LANCIANO - Aggredito e derubato sul lungomare di Fossacesia (Chieti) mentre passeggiava sul lungomare. Attimi di paura per don Michelino di Lorenzo, 84 anni, che due giorni fa è stato avvicinato da un immigrato di circa 30 anni.

Il giovane lo ha prima salutato e poi gli ha chiesto dei soldi. Il sacerdote gli ha dato qualche qualche euro ma lui, non soddisfatto, lo ha aggredito. "Dammi tutto quello che hai o ti massacro", si è sentito dire.

Spaventato, don Michele ha prima opposto resistenza ma è stato ugualmente spintonato e vessato, fino ad essere scaraventato a terra. In quel momento gli sono stati rubati i soldi, circa 50 euro, e il telefono.

Fortunatamente è infine riuscito a scappare e ad arrivare alla stazione dei carabinieri di Fossacesia, dove ha denunciato l'accaduto. Il sacerdote ha riportato traumi ed ecchimosi e, al Pronto soccorso dell'ospedale di Lanciano, gli è stato fasciato un braccio.

Le indagini sono condotte dai carabinieri di Fossacesia che, oggi, di nuovo, hanno ascoltato il malcapitato. Il giovane potrebbe essere uno degli ospiti del centro accoglienza di Torino di Sangro.

Don Michelino è stato per circa trent’anni parroco della chiesa dello Spirito Santo, nel quartiere Santa Rita a Lanciano. Attualmente è direttore del “Progetto culturale” della diocesi Lanciano-Ortona ed è assistente ecclesiastico diocesano dell’Amci (Associazione Medici Cattolici Italiani).

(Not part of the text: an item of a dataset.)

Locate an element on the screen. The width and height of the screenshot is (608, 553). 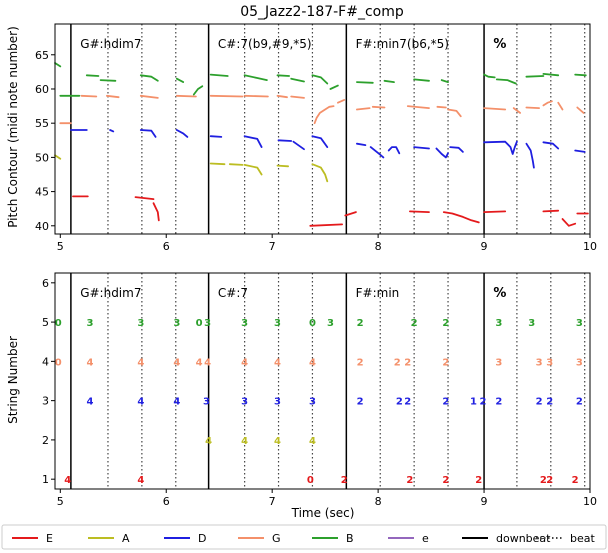
chord-label: G#:hdim7 is located at coordinates (110, 293).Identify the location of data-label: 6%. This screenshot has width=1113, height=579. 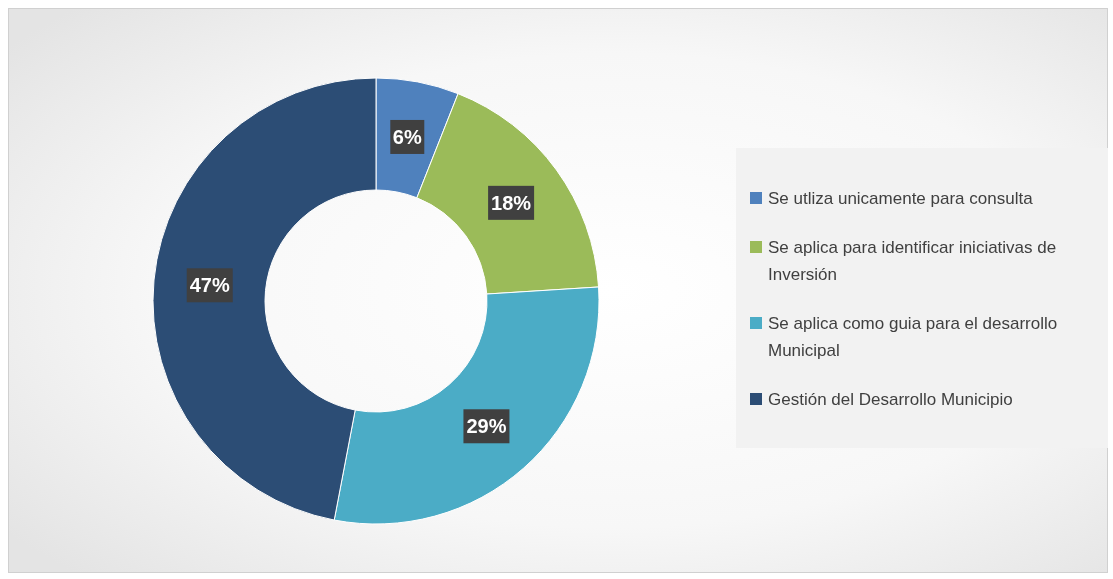
(407, 136).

"Vogliamo rassicurare i tanti amici e conoscenti che sta bene - scrivono i nipoti su Facebook -. Ringraziamo il Signore di averlo protetto e salvato. Nostro zio prima é stato strattonato poi preso per un braccio e successivamente buttato per terra . Quella persona di colore da quando ci ha riferito zio, aveva una ira irrefrenabile e soprattutto evocava gran voce: 'Dammi tutto altrimenti ti maciullo'".

"È stato dimesso dal pronto soccorso del presidio ospedaliero di Lanciano con una prognosi di cinque giorni e con tutore al braccio.
Prendersela con le persone anziane - concludono - è un atto vile e deplorevole".

"L’amministrazione comunale di Fossacesia esprime la sua ferma condanna per il grave e ingiustificato episodio di cui è stato vittima ieri Don Michelino Di Lorenzo. Con altrettanta fermezza invito tutti a non alimentare conflitti ideologici , che non appartengono alla comunità di cui sono Sindaco". E’ il pensiero espresso dal primo cittadino di Fossacesia, Enrico Di Giuseppantonio, che ha definito il sacerdote “un mio amico e della città di Fossacesia".

"Siamo tutti vicini a don Michelino - aggiunge - in questo difficile momento. Accogliere vuole dire pure far rispettare le leggi di chi ti accoglie. Trasgredirle è un reato, a prescindere dall’identità etnica. Sono certo che i carabinieri riusciranno a identificare l’ autore dell’aggressione, che ha turbato la collettività".

"Quanto avvenuto ieri, però, mette in luce quanto sia forte la percezione di insicurezza pubblica diffusa sul territorio, che sale ogni volta che uno straniero commette un reato ad alto impatto sociale. Il problema dell’immigrazione è diventato un fardello troppo pesante per tutti, è oramai un’emergenza che divide la nostra società e mina profondamente la credibilità delle istituzioni” - ha concluso Di Giuseppantonio.